チェルシー内紛の舞台裏…なぜダビド・ルイスはコンテ監督に疎まれてしまったのか

2017年11月08日 サッカーダイジェストWeb編集部

みずから仲裁役を買って出たルイスだったが…

重要なユナイテッド戦でスタンド観戦を余儀なくされたダビド・ルイス。試合後は沈黙を守っているが、その心中やいかに!? (C)Getty Images

 昨シーズンのプレミアリーグ王者チェルシーが、風雲急を告げている。
 
 日曜日のマンチェスター・ユナイテッド戦を1-0でモノにしてなんとか優勝戦線に踏みとどまったが、試合翌日には長らく強化部門のトップを務めてきたマイケル・エメナロが辞意を表明。依然としてチームとアントニオ・コンテ監督に対する懐疑的な見方が大勢を占め、なにより英メディアを騒がせているのが、指揮官と守備の要であるダビド・ルイスの冷え切った関係だ。
 
 事の発端はどこにあったのか。高級紙『The Times』は、昨シーズン途中のルイスが取った行動が問題視されたのではないかと見ている。
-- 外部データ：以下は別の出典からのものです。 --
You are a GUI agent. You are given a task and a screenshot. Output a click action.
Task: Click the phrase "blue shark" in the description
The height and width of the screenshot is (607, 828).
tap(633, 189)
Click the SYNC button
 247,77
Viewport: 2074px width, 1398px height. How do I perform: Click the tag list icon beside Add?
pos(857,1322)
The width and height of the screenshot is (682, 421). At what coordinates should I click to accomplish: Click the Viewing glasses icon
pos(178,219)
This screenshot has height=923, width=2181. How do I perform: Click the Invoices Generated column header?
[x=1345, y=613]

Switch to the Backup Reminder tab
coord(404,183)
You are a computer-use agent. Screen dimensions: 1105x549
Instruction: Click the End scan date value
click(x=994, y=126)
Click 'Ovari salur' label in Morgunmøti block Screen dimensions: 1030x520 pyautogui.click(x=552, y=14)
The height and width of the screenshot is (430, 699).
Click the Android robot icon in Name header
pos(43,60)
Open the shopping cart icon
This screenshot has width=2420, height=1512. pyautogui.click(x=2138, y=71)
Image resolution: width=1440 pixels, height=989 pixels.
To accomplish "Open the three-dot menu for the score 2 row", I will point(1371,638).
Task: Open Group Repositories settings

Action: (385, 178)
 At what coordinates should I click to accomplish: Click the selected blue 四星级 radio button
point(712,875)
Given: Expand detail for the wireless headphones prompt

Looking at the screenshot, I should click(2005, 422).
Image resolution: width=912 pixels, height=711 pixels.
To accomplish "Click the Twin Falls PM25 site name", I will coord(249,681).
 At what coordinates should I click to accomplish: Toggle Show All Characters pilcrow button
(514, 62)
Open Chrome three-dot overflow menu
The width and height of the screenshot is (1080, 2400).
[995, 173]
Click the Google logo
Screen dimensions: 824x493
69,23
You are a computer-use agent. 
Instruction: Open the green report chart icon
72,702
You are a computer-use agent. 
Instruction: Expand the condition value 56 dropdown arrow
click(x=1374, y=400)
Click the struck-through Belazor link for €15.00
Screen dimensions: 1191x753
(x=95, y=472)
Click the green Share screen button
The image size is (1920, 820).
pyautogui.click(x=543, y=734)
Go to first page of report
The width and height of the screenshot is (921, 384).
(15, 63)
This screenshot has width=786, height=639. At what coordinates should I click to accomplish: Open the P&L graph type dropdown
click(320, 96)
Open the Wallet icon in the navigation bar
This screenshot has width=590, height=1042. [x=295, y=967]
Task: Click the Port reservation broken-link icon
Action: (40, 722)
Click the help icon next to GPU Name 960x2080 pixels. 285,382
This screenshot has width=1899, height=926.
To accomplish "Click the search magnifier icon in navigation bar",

コンテ監督と衝突を繰り返していた親友ジエゴ・コスタの間に入り、みずから望んで仲裁役を買って出たルイス。だがこれが裏目に出たようだ。イタリア人指揮官は「ルイスはコスタの味方」と見なし、それ以来、距離を置くようになったという。コスタは今シーズン開幕後に事実上の飼い殺しとなり、年明け1月1日に古巣アトレティコ・マドリーへ完全移籍することが決まっている。
 
 鬱積していたコンテ監督のフラストレーションが爆発したのが、先週水曜日のチャンピオンズ・リーグ4節、ASローマ戦の翌日だ。0-3の完敗を喫した試合でのルイスのパフォーマンスと反抗的な態度に対し、激しく叱責。その2週間前の同3節、同じローマ戦(3-3)で57分に交代を命じられた時もルイスは悪態をついたとされており、指揮官は我慢の限界に達したのかもしれない。
 
 そしてマンチェスター・U戦で、ルイスはベンチ入りさえ許されず、スタンド観戦を強いられた。コンテ監督は試合後、「あくまで戦術的な理由でメンバー外としたが、彼は努力をしなければならない。でなければ今後もベンチに座るかスタンドで試合を見ることになるだろう」と突き放したのだ。
 
 エゴイスティックな一面を覗かせるコンテ監督に警鐘を鳴らすのが、英衛星放送『Sky Sports』で解説を務める元イングランド代表DF、ガリー・ネビルだ。
 
「ロッカールームでのダビド・ルイスの影響力をまるで考えていない。もしこの先の2~3週間も彼をベンチやスタンドに追いやるなら、コンテはみずからの首を絞めることになるだろう。チェルシーが失点を喫するたびに、テレビカメラはルイスの表情を映し出すのだから。ジョン・テリーが干された時と同じだ」
 
 加えて、ルイスはロマン・アブラモビッチ・オーナーのお気に入りときている。元ブラジル代表DFは沈黙を守っているが、この絶望的な状況が続くようなら、退団の意思を固めるだろう。
 
 大一番に勝利しても、不穏な空気を拭えないブルーズ。過去の事例を遡るまでもなく、政権交代の匂いがプンプンと漂ってきた。